**Work request**:
The news text below covers medical marijuana bills in Florida. List every government body it names, counting each body only once.

**Document passage**:

===============

For the third time in two years, the Florida Legislature will take up the hotly contested issue of medical marijuana, in an attempt to broaden its current system.
On Monday, state Sen. Jeff Brandes filed a new medical marijuana bill that would license cultivation, processing, and retail facilities, and expand the conditions that qualify patients for MMJ.
Today, Florida’s Senate Health Policy Committee will consider a proposal to add medical marijuana to an existing state law, “Right to Try,” that allows terminally ill patients to try experimental drugs not yet approved by the U.S. Food and Drug Administration.
Either bill, if passed, would supplant Florida’s current and extremely restrictive medical marijuana law, which permits only CBD medicine, and limits use to patients suffering from seizures and cancer. That bill was passed by the state legislature in 2014, in what many saw as an attempt to undercut a more permissive medical cannabis ballot measure that received 57.5 percent of the vote that year, short of the 60 percent super-majority needed to pass.
A second MMJ bill was introduced late last year but failed earlier this year, prompting marijuana legalization advocates to resurrect a ballot measure for 2016 that is nearly identical to the 2014 measure.
This most recent ballot measure received a boost Friday when the state Supreme Court canceled a Dec. 8 hearing to make sure the ballot measure wasn’t misleading and complied with other guidelines.

===============

**Extracted records**:
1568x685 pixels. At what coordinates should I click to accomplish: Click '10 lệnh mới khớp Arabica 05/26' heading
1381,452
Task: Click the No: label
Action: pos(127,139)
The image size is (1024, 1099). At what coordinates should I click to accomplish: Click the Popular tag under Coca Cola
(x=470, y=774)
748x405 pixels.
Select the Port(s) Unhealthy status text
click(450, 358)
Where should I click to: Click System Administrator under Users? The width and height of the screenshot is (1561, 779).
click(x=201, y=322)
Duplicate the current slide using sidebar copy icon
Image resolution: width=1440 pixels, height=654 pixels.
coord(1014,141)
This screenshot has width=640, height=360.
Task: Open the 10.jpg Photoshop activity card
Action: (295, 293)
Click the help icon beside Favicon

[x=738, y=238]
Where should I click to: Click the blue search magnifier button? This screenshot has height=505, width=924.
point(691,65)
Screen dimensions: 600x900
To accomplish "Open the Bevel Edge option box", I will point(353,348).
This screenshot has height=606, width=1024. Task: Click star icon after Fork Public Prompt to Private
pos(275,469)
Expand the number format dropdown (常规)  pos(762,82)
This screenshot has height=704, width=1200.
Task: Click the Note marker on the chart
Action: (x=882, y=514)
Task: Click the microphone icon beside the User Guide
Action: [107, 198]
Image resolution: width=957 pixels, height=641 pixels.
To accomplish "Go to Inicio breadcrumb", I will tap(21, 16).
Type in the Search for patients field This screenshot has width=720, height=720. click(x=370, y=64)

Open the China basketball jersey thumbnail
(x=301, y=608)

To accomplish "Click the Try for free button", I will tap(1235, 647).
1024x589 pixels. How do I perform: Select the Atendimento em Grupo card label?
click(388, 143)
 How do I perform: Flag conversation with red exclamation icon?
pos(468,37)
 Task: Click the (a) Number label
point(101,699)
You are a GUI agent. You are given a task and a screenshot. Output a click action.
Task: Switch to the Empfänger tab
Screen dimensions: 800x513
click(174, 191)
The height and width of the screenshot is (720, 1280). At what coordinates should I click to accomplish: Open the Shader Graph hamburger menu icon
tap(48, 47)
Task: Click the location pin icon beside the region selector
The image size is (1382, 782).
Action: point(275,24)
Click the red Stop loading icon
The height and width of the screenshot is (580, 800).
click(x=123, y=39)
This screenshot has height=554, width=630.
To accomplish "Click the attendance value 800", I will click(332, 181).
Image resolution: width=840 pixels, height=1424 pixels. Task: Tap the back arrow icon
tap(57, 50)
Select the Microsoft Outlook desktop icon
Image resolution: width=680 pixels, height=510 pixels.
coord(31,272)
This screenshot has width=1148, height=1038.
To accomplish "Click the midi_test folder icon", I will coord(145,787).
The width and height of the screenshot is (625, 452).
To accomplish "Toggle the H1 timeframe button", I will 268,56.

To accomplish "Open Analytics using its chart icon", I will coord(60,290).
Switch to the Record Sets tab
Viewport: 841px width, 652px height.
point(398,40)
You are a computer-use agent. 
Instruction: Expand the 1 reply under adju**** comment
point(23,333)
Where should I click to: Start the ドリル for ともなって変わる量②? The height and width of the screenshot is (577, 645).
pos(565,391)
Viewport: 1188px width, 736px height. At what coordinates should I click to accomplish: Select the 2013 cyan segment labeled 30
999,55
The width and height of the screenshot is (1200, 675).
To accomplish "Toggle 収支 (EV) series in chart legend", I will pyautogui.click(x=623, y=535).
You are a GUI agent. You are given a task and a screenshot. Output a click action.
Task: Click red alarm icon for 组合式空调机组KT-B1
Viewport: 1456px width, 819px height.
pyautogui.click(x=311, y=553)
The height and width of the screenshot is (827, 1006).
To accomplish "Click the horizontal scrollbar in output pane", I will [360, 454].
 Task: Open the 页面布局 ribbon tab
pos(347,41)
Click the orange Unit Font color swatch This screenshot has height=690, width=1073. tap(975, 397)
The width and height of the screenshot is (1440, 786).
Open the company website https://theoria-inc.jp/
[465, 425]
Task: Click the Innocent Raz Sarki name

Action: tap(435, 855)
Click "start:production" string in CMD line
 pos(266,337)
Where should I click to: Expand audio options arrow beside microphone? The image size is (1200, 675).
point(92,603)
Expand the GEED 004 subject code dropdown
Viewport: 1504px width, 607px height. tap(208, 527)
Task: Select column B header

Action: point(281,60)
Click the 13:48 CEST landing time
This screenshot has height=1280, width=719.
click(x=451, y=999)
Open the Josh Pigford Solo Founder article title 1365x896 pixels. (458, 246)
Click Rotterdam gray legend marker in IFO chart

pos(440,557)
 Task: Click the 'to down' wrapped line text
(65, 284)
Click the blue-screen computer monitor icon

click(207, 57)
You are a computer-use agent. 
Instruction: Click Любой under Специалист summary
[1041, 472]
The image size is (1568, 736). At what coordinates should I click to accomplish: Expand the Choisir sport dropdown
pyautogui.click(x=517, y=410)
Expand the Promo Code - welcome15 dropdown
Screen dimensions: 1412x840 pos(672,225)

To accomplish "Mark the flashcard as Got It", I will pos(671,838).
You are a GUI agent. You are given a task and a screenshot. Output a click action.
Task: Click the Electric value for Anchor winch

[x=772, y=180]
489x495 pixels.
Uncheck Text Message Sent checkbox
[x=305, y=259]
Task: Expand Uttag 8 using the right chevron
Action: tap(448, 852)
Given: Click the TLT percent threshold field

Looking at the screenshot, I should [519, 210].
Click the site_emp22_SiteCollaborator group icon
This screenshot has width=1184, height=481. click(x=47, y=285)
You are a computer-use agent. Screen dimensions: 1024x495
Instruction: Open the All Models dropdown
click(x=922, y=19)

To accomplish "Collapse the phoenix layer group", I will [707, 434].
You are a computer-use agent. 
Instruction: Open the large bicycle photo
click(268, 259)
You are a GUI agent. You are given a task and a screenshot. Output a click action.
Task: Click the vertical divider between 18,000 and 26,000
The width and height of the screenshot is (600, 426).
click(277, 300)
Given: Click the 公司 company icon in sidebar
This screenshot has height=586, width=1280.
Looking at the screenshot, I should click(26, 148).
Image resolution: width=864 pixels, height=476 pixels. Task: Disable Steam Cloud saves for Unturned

===============

**Solution**:
- Florida Legislature (also called the state legislature)
- Florida's Senate Health Policy Committee
- U.S. Food and Drug Administration
- State Supreme Court